━━━ PROVIDED PASSAGE

When different red colobus troops engage in hostilities, the winning troop does not permanently take over the loser’s territory: the winners simply move in for a while – maybe only an hour – use some of the resources, then leap off. The winners do not capture mates. Young females are not kidnapped or dragged off screaming and yelling. Neither are they evicted from their birth troop. They simply move between troops at will. Then another day dawns and another encounter occurs. Winners become losers and losers become winners.

Such small-scale hostility works well. Resources are occasionally shared and potential breeding females are swapped. There is definitely competition, but the combatants do not wage war. There is no pillage, no hoarding of resources. There is no rape. Instead, alliances are created and dissolved, friends are made and lost, altruism is promoted, selfishness is encouraged, wealth is redistributed, rivals are vanquished, self-esteem is lost and self-esteem is gained: a typical intertroop encounter is similar to many human encounters. All of our so-called virtues and our so-called evils, our strengths and weaknesses, our warts and foibles and joys and sorrows – many of the very key factors behind our – humanity’s – evolutionary success – are also part of what makes a colobus a colobus.

Sometimes when I watch the colobus I’m swamped with intellectual dread and confusion. I know that we share a very, very distant family history, and I know that what makes us human is not uniquely human. Murder, compassion and morality stem from our common past. But – and there’s always at least one but – the colobus’ behaviour and their raison d’etre is often beyond me.

━━━━━━
━━━ DATA EXCERPT

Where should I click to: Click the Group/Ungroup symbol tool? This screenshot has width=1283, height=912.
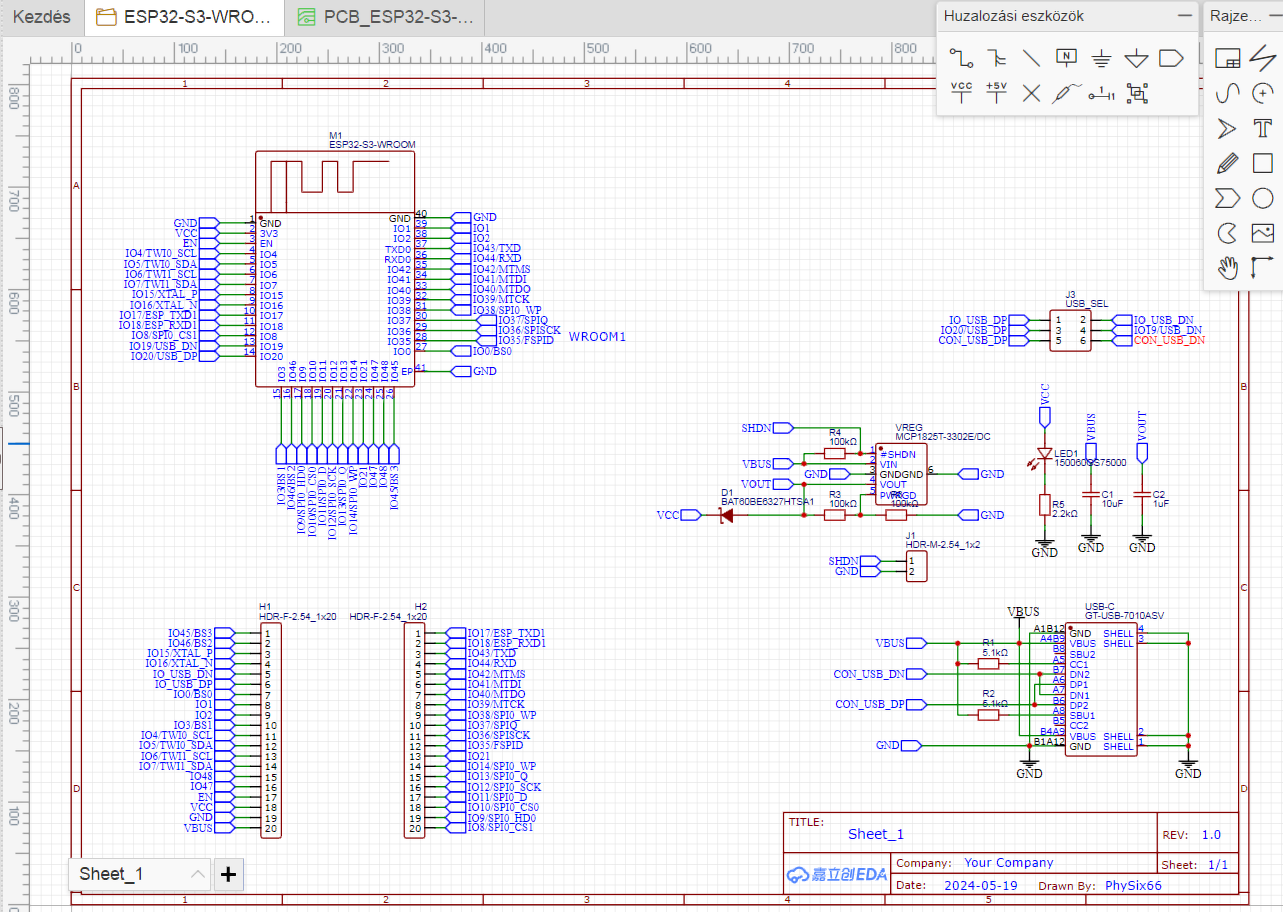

━━━━━━

Continue the passage about red colobus troops, starting right after its last sentence.

TASK ANSWER:
There are so many times when I have no idea what they think or feel. My imagination is bankrupt. I have spent years associating with these thumbless, pot-bellied, clumsy acrobats, yet the simplest questions often panic me. Why do they sometimes walk right up to me, and other times I can’t get within 150 feet of them? Why don’t they have opposable thumbs? All other monkeys do. What is it about termite runways that they love? Why do they sit cramming fistfuls of this grainy substance into their mouths as fast as they can, shoving each other out of the way to get more and more and more? Does it provide much-needed antacids, nutrients, fungicides, antibiotics, none of the above, all of the above? Why do the young ones close their eyes whenever they play on the ground? Isn’t that dangerous? Why is it that one old female always lies in the same position on the same branch in a certain mampato tree, and none of the others seem to have favourite branches? Why do the males engage in tug-of-war stick fights, and the females don’t? Why don’t they drink more often? Water is available. The green monkeys drink everyday. Why do the colobus always look like they’re suffering from eczema during the dry season? The green monkeys and the patas never look like this.

It isn’t just the colobus who confuse me. Why do adult patas monkeys eat everything but the guts when they kill an agama lizard, and the infants eat only the guts? Why do female green monkeys have nipples so close together that their infants frequently suckle two teats at the same time?

Even the trees have secrets I can’t understand. Why is it that for decades the colobus never ate anything from the many fast-growing gmelina trees, and now their yellow flowers appear to be the number one food item? Why is it that no one – no monkeys, no rodents, no birds, no insects – eat the hard green fruit of the fafo-jambo tree? Do absolutely all animals find it impossible to digest this possibly toxic fruit?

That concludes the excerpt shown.